Nonstationarity and Differencing of Macroeconomic Data
Many macroeconomic time series have the property that they are increasing over time, on average. Examples
include gross national product, consumption, money supply, the S&P500 index, and so on.
Other macroeconomic series have the property that a "best guess" as to tomorrow's
value is often today's value, or that tomorrow's value is today's value plus some fixed constant.
Examples of variables that fit loosely within this class include prices, interest rates, exchange rates, and so on.
It also turns out that according to many statistical tests,
gross national product, consumption, money supply, and the S&P500 index also fit within this class.
The class of models is called "random walks".
In both of the above cases (which turn out to contain a huge number of economic variables, including not only those
listed above, but also unemployment, inventory, sales, capital, and wages, to name but a few)
it turns out that standard statistical procedures cannot be validly applied to the analysis
of the relationships between the economic variables, when the variables are treated in
levels form (i.e. when the variables are used as reported, without first differencing, etc.).
This situation arises as the means and variances of these types of variables are not constant over time.
Hence standard hypothesis testing, confidence interval construction, and analysis of coefficients
of determination (R squared values) are all invalidated.

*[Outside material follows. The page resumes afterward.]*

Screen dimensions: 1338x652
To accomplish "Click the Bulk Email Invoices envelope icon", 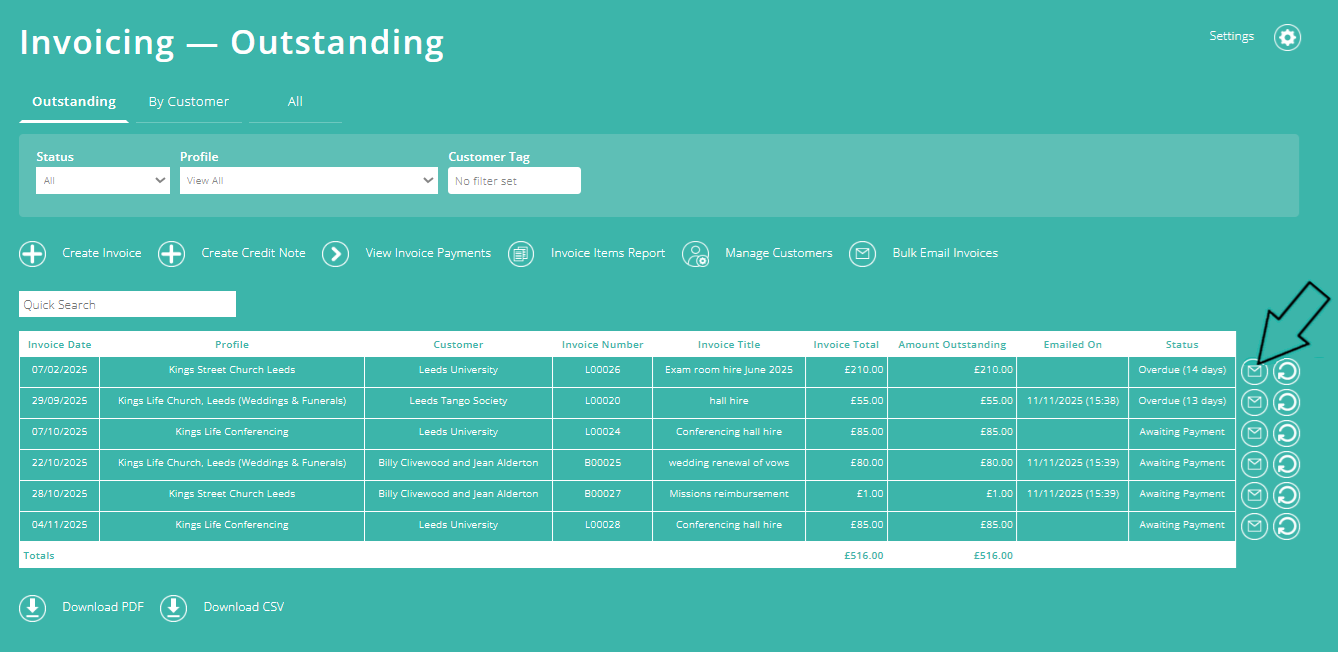I will pyautogui.click(x=862, y=253).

For example, it turns out that if two variables can be characterized as random walks, then the R squared value describing the
linear goodness of fit between the two variables will approach 1 (a perfect fit!), EVEN if the variables actually
have nothing to do with each other. This phenomenon is called SPURIOUS REGRESSION, and
it was pointed out in the 1970s by a famous economist (Clive W.J. Granger) that the
probably accounts for the fact that prior to 1970, economists almost always found that
any variables which they regressed on each other were almost perfectly linearly correlated. (e.g. The famous case of the very high correlation between alcohol consumption and
the wages of university professors.)
This problem, and related problems arise because
standard statistical procedures rely on an assumption of constant means and variances, in many cases.
Fortunately, the means and variances of the series being examined can usually be made
constant by simply taking the first difference of each variable. Alternatively, the
first difference of the logs of the variables can be used. This amounts to using the growth rates
of the variables (instead of using the levels of the variables), and thus is
naturally interpretable an an economic quantity of interest.